**What you will do:** Copy the data below line for line, leaving every character unchanged.

--- START ---

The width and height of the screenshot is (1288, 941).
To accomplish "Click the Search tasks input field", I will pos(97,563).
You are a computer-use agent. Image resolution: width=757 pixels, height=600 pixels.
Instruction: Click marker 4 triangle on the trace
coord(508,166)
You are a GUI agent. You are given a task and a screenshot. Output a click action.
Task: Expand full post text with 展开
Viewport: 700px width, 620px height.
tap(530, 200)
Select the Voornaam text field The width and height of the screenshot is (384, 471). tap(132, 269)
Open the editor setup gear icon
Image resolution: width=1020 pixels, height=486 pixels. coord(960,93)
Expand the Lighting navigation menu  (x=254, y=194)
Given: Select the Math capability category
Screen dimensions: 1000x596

--- END ---

**Answer to this task:**
The width and height of the screenshot is (1288, 941).
To accomplish "Click the Search tasks input field", I will pos(97,563).
You are a computer-use agent. Image resolution: width=757 pixels, height=600 pixels.
Instruction: Click marker 4 triangle on the trace
coord(508,166)
You are a GUI agent. You are given a task and a screenshot. Output a click action.
Task: Expand full post text with 展开
Viewport: 700px width, 620px height.
tap(530, 200)
Select the Voornaam text field The width and height of the screenshot is (384, 471). tap(132, 269)
Open the editor setup gear icon
Image resolution: width=1020 pixels, height=486 pixels. coord(960,93)
Expand the Lighting navigation menu  (x=254, y=194)
Given: Select the Math capability category
Screen dimensions: 1000x596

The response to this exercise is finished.